En sortant du Lion d’or, sous un ciel gris et froid, avec néanmoins le cœur léger et l’esprit allègre, j’ai pensé à ma grand-mère Gertrude. Cette dernière est une inépuisable source de dictons et proverbes savoureux puisés dans son Charlevoix natal. Je l’entendais dans ma tête s’exclamer : « Si on ne vaut pas une risée, on ne vaut pas grand chose! ». Ce savoureux adage d’une sagesse toute populaire, provenant de celle qui n’hésite pas à rire de ses erreurs et de ses défauts, est un bon résumé de la soirée : assumons le ridicule d’une certaine musique contemporaine et offrons-nous le luxe d’en rire un peu.

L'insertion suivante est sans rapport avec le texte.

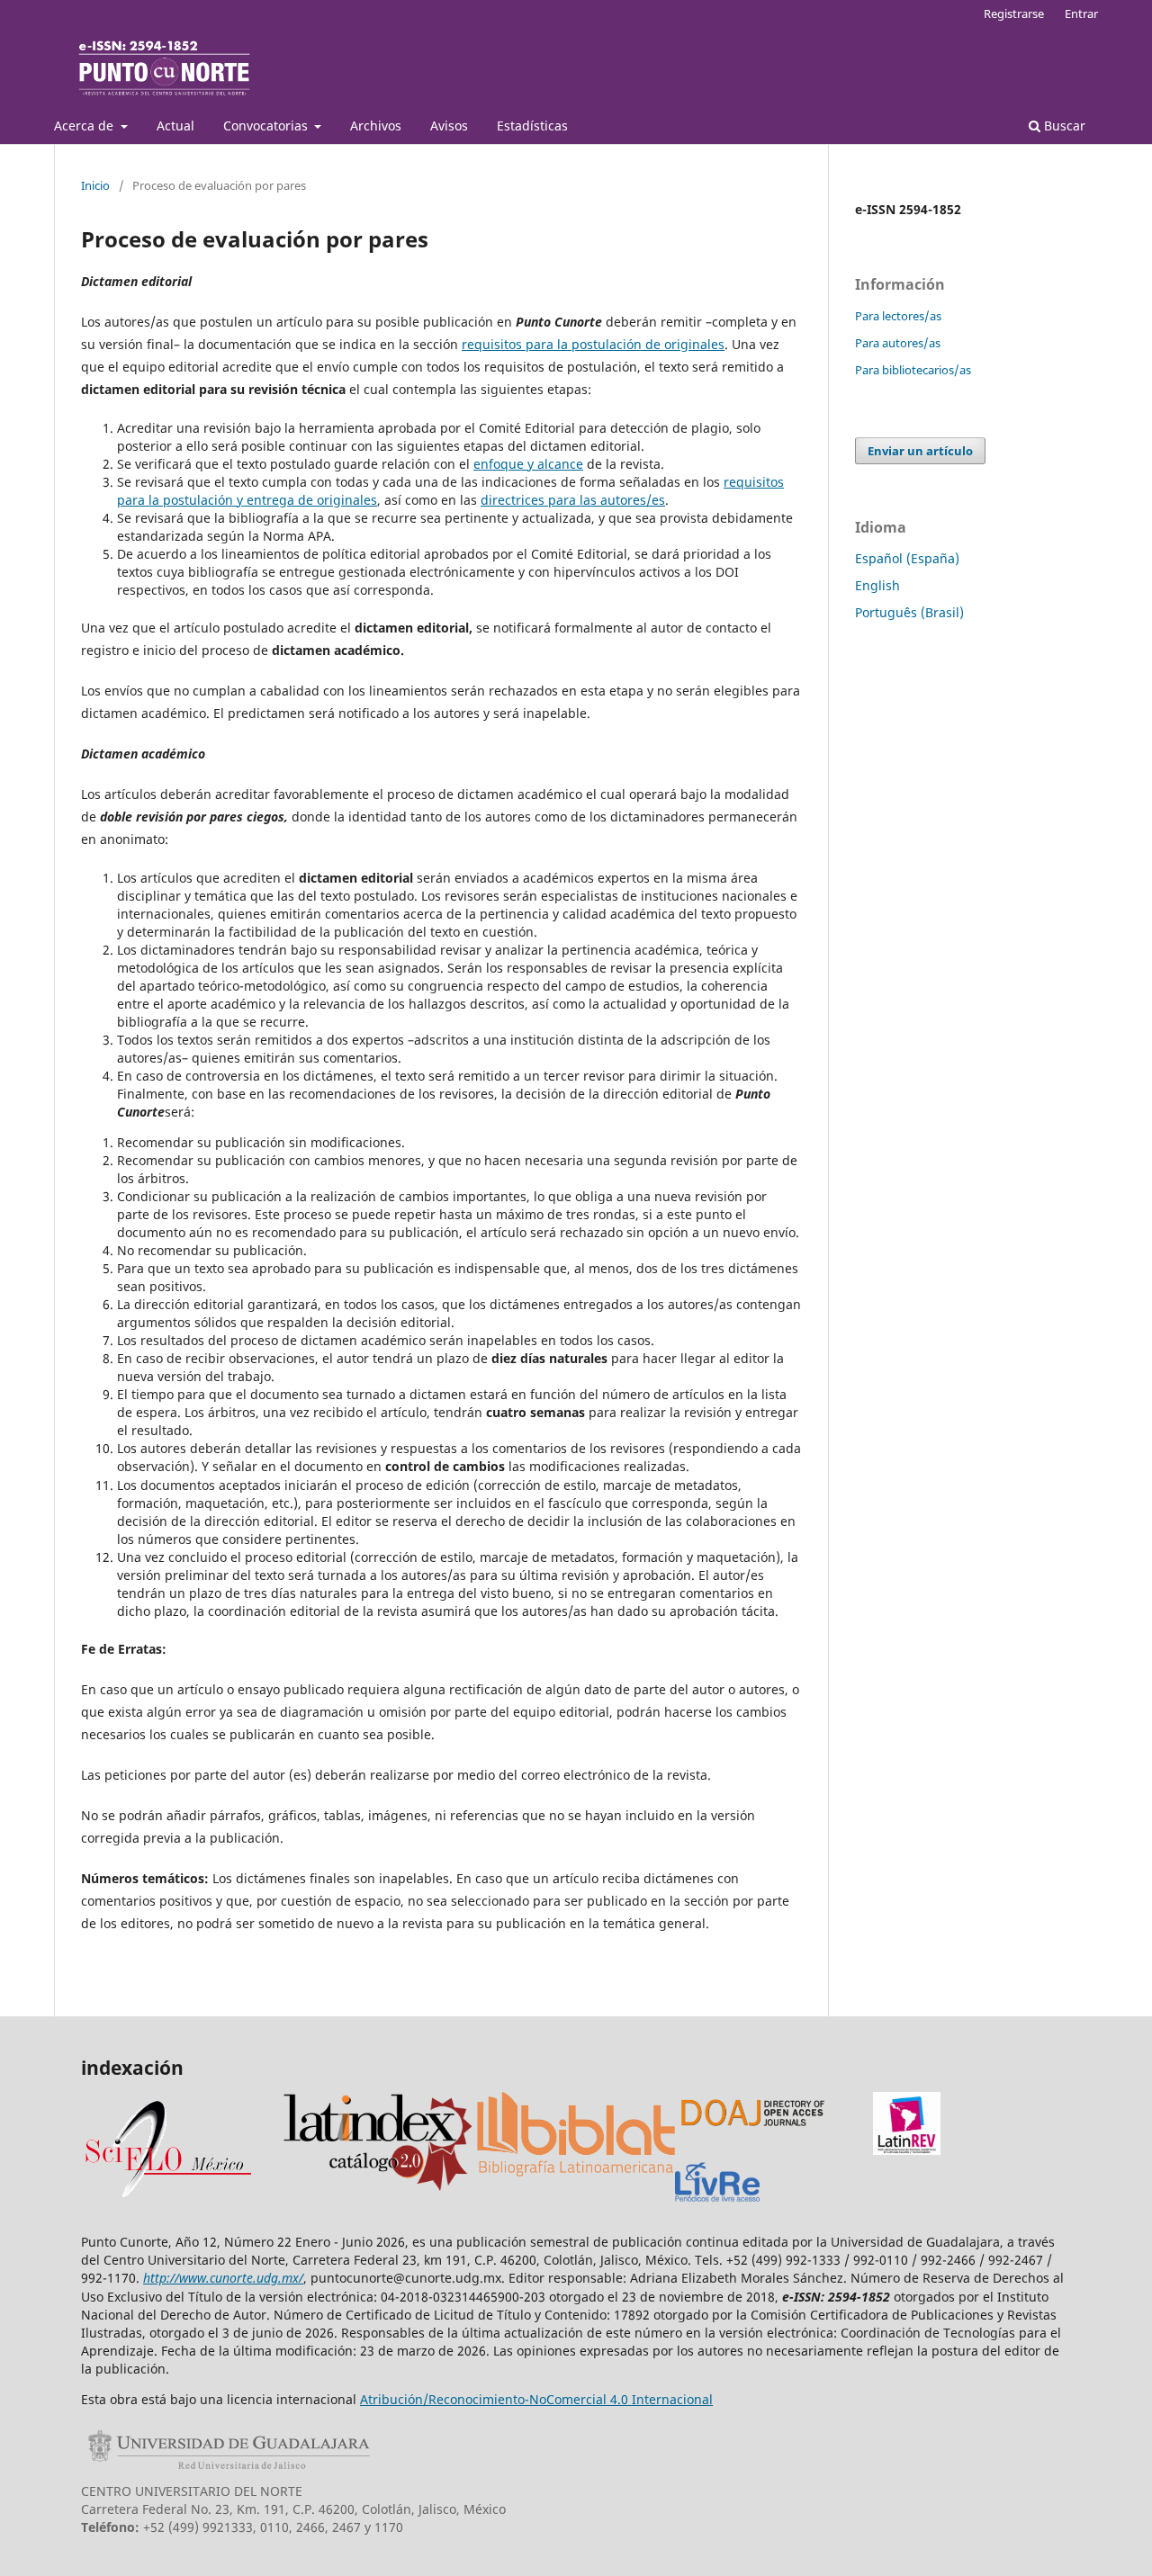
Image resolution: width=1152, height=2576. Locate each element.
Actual (175, 125)
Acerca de (85, 125)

Car il y a souvent de quoi rire dans ce milieu! Laissons de côté nos susceptibilités et abandonnons-nous à ce plaisir de la dérision et de l’auto-dérision. Servie par des musiciens en pleine possession de leurs moyen, ce concert comique ne pouvait qu’être jubilatoire, exutoire. Vivement une autre édition de ce cabaret incontournable!